Pope Francis baptised 32 babies in the Sistine Chapel on Sunday and told
their mothers, including one who was married in a civil service rather
than in church, to have no qualms about breast-feeding them there.
Unlike
his predecessors, who usually delivered long and theology-laden
homilies at the yearly baptism event, the pope offered a brief,
improvised homily of some 300 words centred on the children.
"Today
the choir will sing but the most beautiful choir of all is the choir of
the infants who will make a noise. Some will cry because they are not
comfortable or because they are hungry," he said in a familiar, relaxed
tone to the parents.
Michelangelo's frescoes in the Sistine
Chapel are some of the world's most celebrated works of art. The ceiling
depicts the creation of man and the altar wall shows a severe God at
the Last Judgement. But the pope told the mothers not to feel
intimidated by the surroundings.
"If they are hungry, mothers,
feed them, without thinking twice. Because they are the most important
people here," he said, speaking in the same room where he was elected on
March 13 as the first non-European pope in 1,300 years.
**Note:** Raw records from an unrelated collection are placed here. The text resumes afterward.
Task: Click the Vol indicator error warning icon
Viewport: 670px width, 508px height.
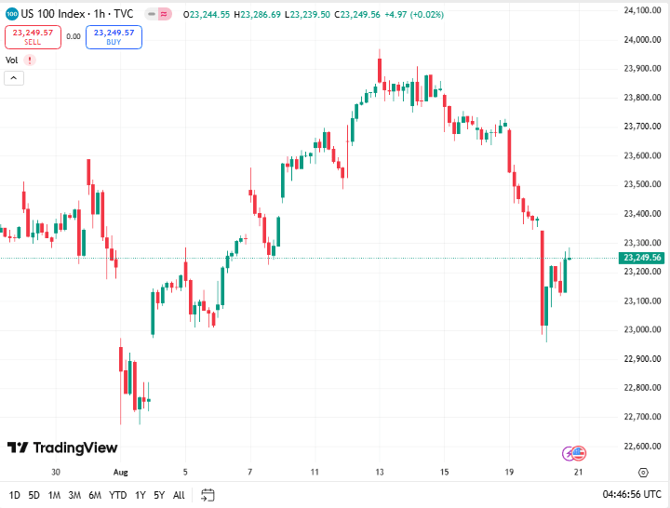Action: (x=30, y=60)
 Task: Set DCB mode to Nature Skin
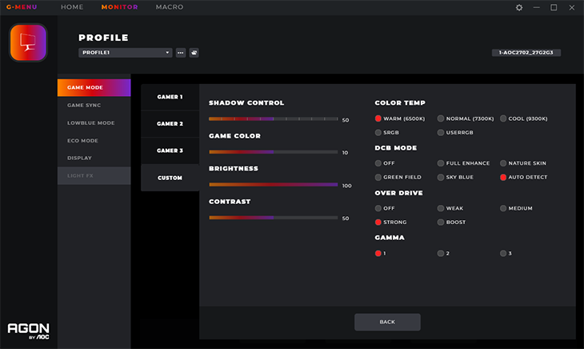[523, 163]
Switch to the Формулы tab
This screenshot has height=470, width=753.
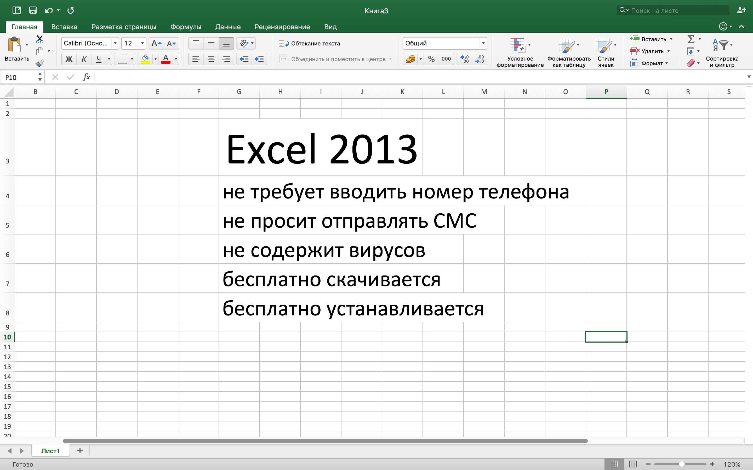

Francis said in an interview last month that mothers should not feel uncomfortable breastfeeding during his ceremonies.
In
another apparent first in the Vatican, the parents of one of the
babies, 7-month-old Giulia Scardia, at the ceremony were not married in
church but only at a civil service in a town hall - meaning their
marriage is technically not recognised by the Catholic Church.
But
the pope has said several times since his election that the Church must
not make children of couples in irregular situations feel like
second-class faithful, and he agreed to baptise Giulia Scardia into the
faith.
"We decided to get married very quickly," Giulia's mother
Nicoletta told the Corriere della Sera newspaper. "We were in a hurry
and there was no time to organise a church ceremony. Maybe we will do it
sometime."
Sunday's service was the latest example of the more down-to-earth style Francis has introduced in the Vatican.
He
has renounced the spacious papal apartments in the Apostolic Palace
used by his predecessors and lives is a small apartment in a Vatican
guest house. Francis uses the palace only to receive heads of state and
to address crowds from one of its windows overlooking St. Peter's
Square.
He has also given up the papal limousine and is driven
around Rome in a Ford Focus, sometimes sitting in the front seat next to
the driver.
Baptism is the sacrament at which infants or
converts are initiated into the Christian faith. Francis poured water on
the foreheads of the infants as part of the ritual.